影が「まあまあ、最後まで聞いてください」となだめる。
「確かに。これでは実力で席を勝ち取ったA君がかわいそうです。せっかく大会で頑張ったのにあっさり誰かに席を奪われたら、努力が報われませんから。そこで、A君に特権を与えます。下克上にやって来た人数の三倍、くじを引く回数を増やせるのです。例の三人の場合、B君、C君は一回しかくじを引けませんが、A君はもともと持っていた一回に加え、下克上しにきた二人の三倍で六回もくじを引くことができるのです。A君、B君、C君の当たりくじを引く確率は7:1:1。下克上の人数が多ければ多いほどこの比率の差は大きくなります。圧倒的にA君が有利ということです。でも、B君、C君にも望みはある。」
「じゃあ、もしA君がくじで負けたらどうなるんだ?」
誰かが聞いた。
「もちろん席を譲らなければなりません。そして、当たりくじを引いた人と席を交換するんです。
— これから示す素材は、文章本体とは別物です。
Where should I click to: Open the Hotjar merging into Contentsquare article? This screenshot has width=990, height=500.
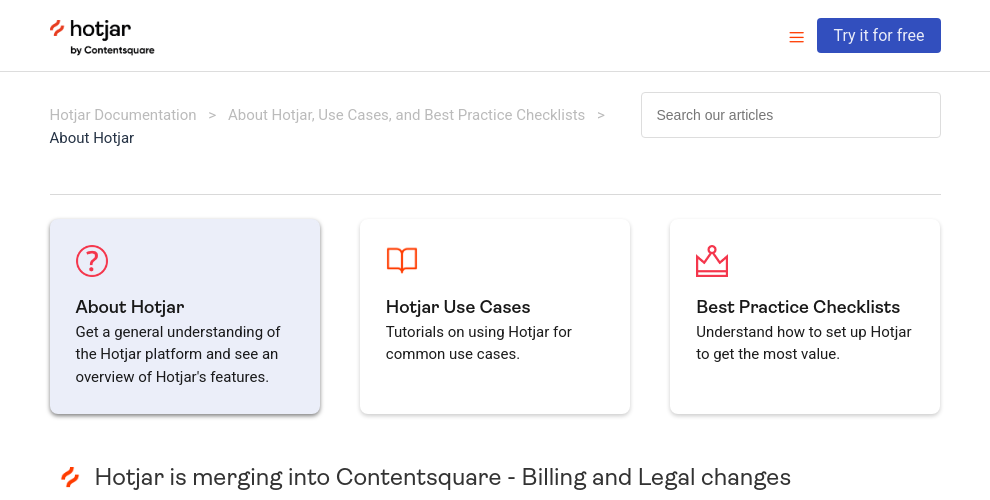click(443, 477)
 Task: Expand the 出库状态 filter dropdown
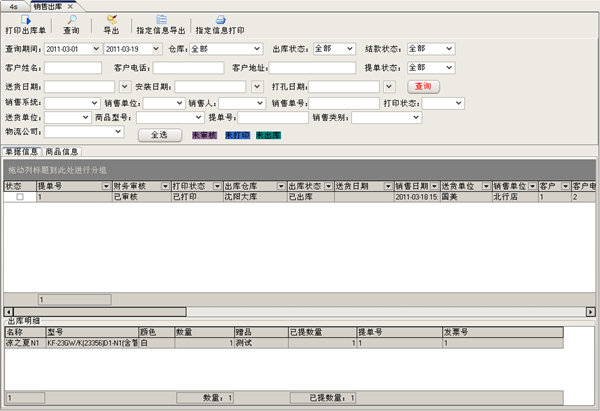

じゃあ、B君が当たりを引いたとしましょう。B君は念願のA君の席に、A君はB君が選んでいた席に、C君は元の席に戻るのです。下克上は一人一回だけ。箱に入れるくじは、そのくじ引きに参加する人のくじを引ける回数の合計。そのうち一枚が当たりくじです。例の三人の場合、くじの合計は7+1+1で九枚。当たり一枚、外れ八枚となります。くじを引く順番はA君が決めます。」
影は全員を見回してから言った。
「どうでしょう。このままじゃ心残りのある人がたくさんいるんじゃないですか?下克上、してみませんか?まだ希望はあるんです。」